=== Material supplied ===

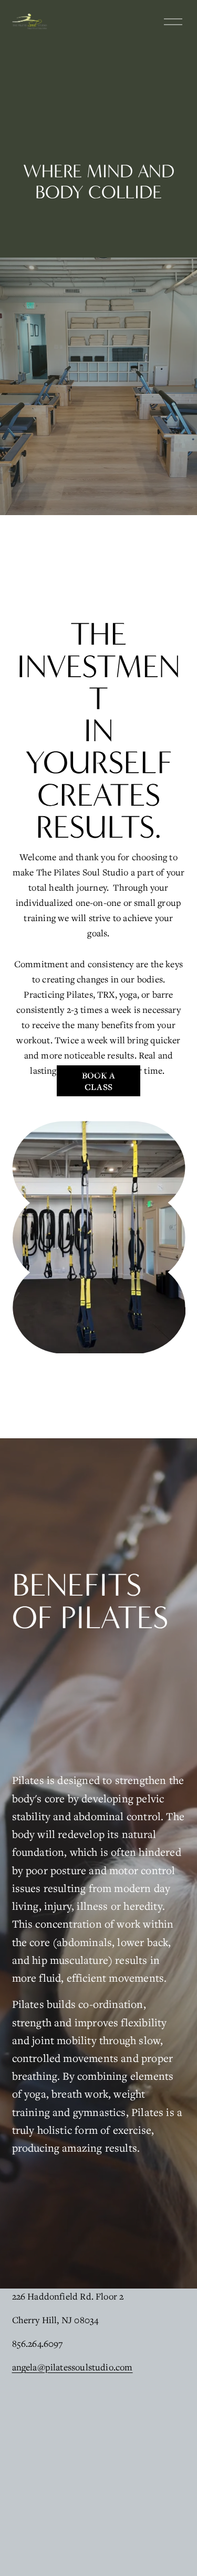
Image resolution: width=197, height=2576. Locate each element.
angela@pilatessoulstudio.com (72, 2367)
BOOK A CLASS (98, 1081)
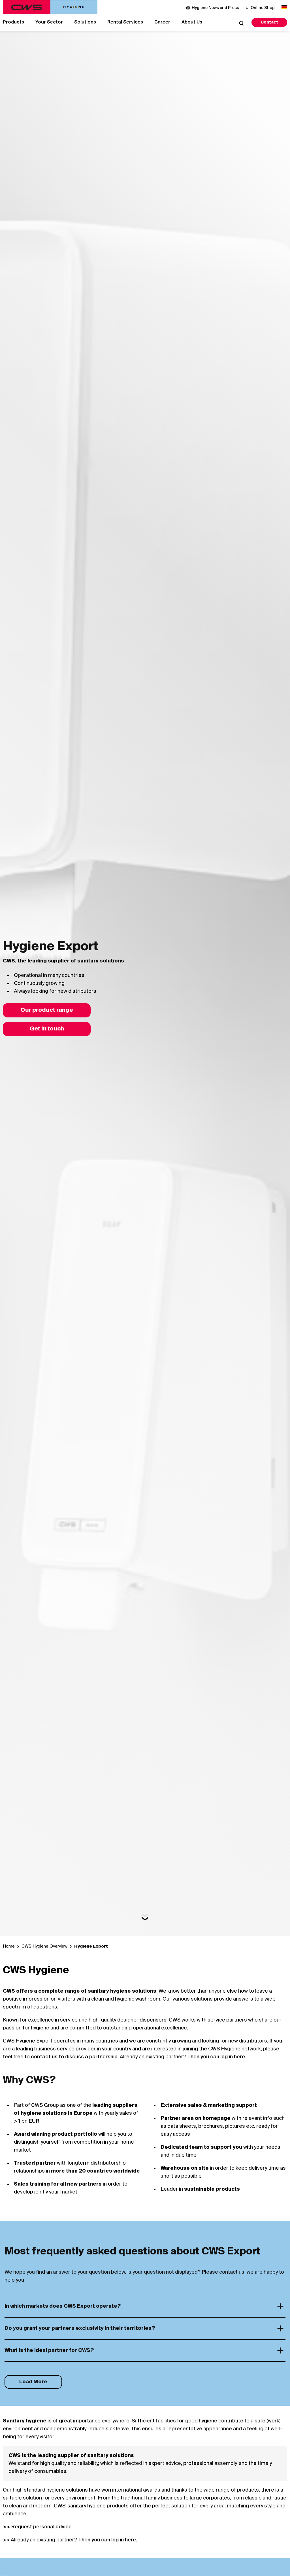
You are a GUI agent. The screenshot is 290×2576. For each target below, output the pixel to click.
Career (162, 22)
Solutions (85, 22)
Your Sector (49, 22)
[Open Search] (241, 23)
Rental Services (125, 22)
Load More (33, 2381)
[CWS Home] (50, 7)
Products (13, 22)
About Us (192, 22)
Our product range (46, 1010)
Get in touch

===

- [Work request] Since the pictures are not wanted, write out the rest of the data exactly as it reads.

- [Your response]
Image resolution: width=197, height=2576. Locate each element.
angela@pilatessoulstudio.com (72, 2367)
BOOK A CLASS (98, 1081)
You are a GUI agent. The screenshot is 290×2576. For each target below, output the pixel to click.
Career (162, 22)
Solutions (85, 22)
Your Sector (49, 22)
[Open Search] (241, 23)
Rental Services (125, 22)
Load More (33, 2381)
[CWS Home] (50, 7)
Products (13, 22)
About Us (192, 22)
Our product range (46, 1010)
Get in touch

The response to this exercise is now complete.